Return each of the records below word for word, leaving out the pictures.

- Data in this exercise:

»»

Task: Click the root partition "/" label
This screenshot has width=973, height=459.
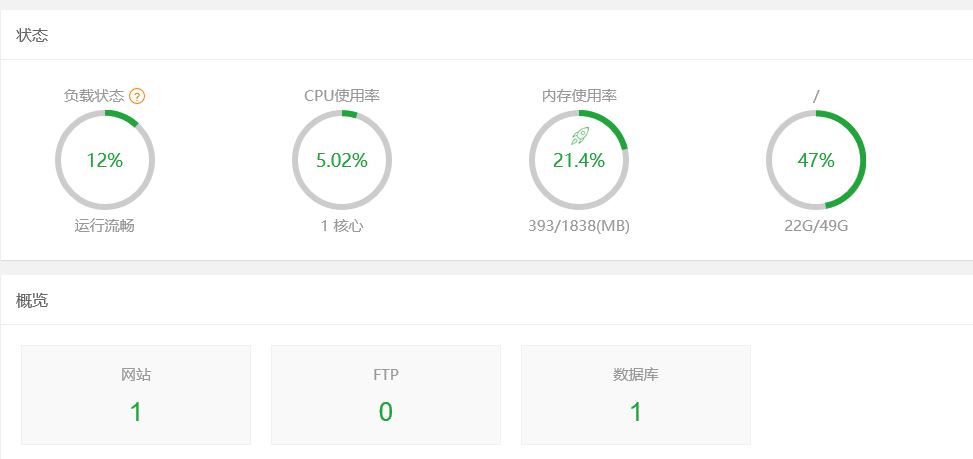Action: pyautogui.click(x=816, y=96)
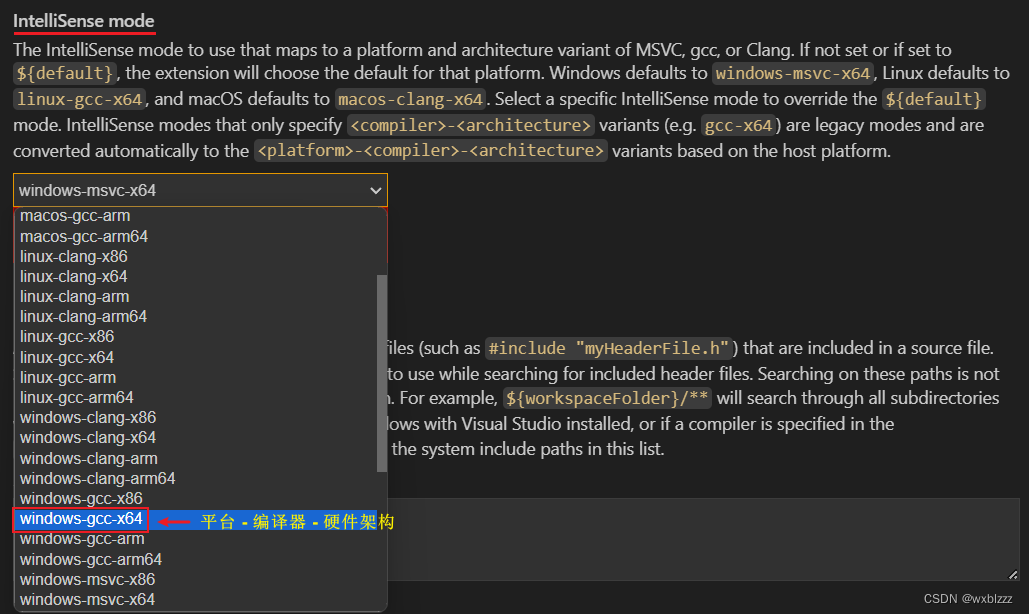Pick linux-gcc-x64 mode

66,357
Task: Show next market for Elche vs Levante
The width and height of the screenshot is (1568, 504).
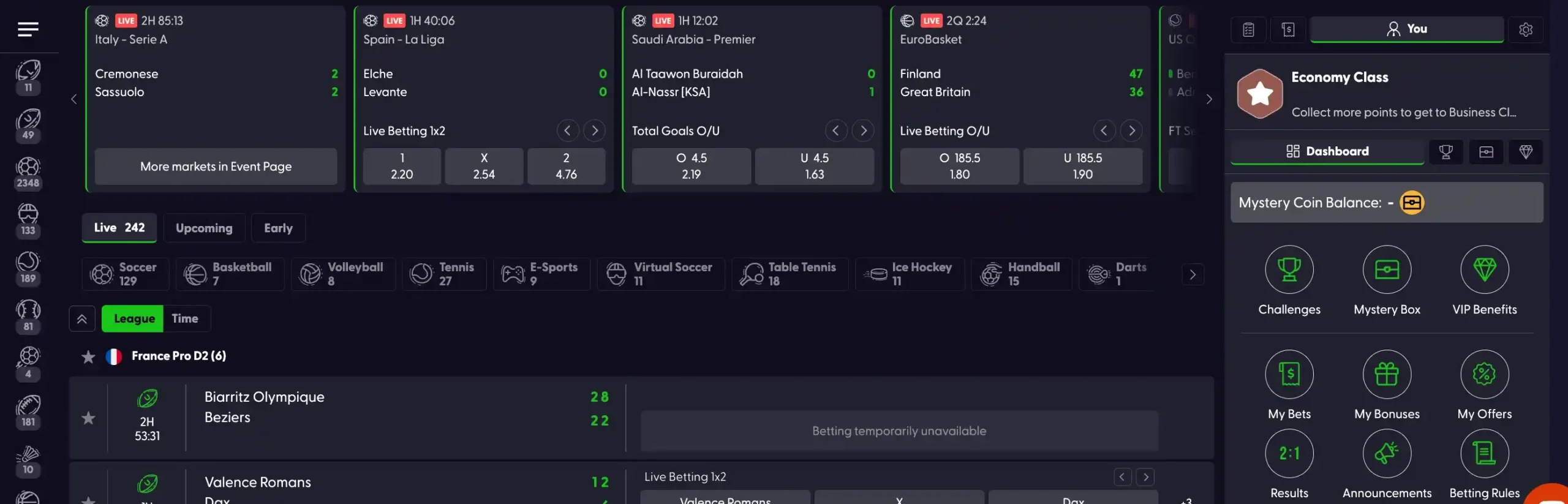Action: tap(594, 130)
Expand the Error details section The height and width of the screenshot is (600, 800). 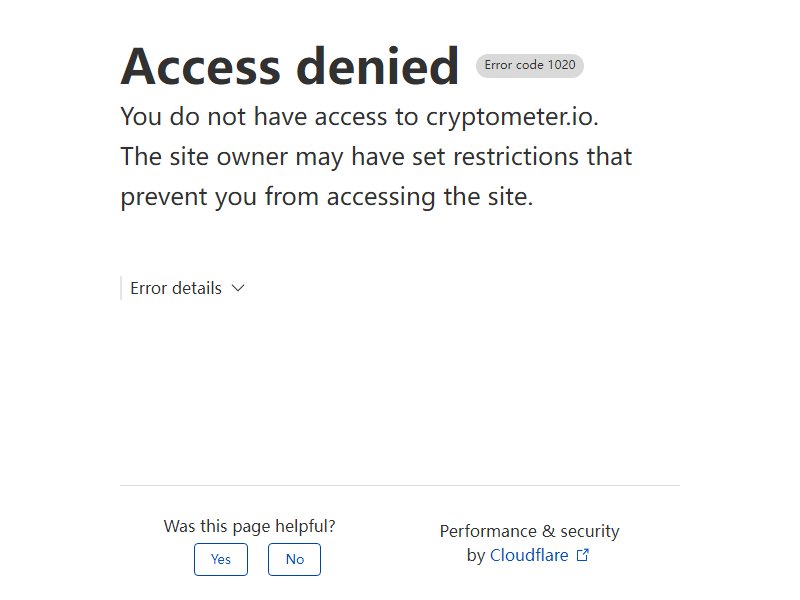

««

- Exercise result:
Task: Click the root partition "/" label
This screenshot has width=973, height=459.
Action: pyautogui.click(x=816, y=96)
Pick linux-gcc-x64 mode

66,357
Task: Show next market for Elche vs Levante
The width and height of the screenshot is (1568, 504).
Action: tap(594, 130)
Expand the Error details section The height and width of the screenshot is (600, 800). 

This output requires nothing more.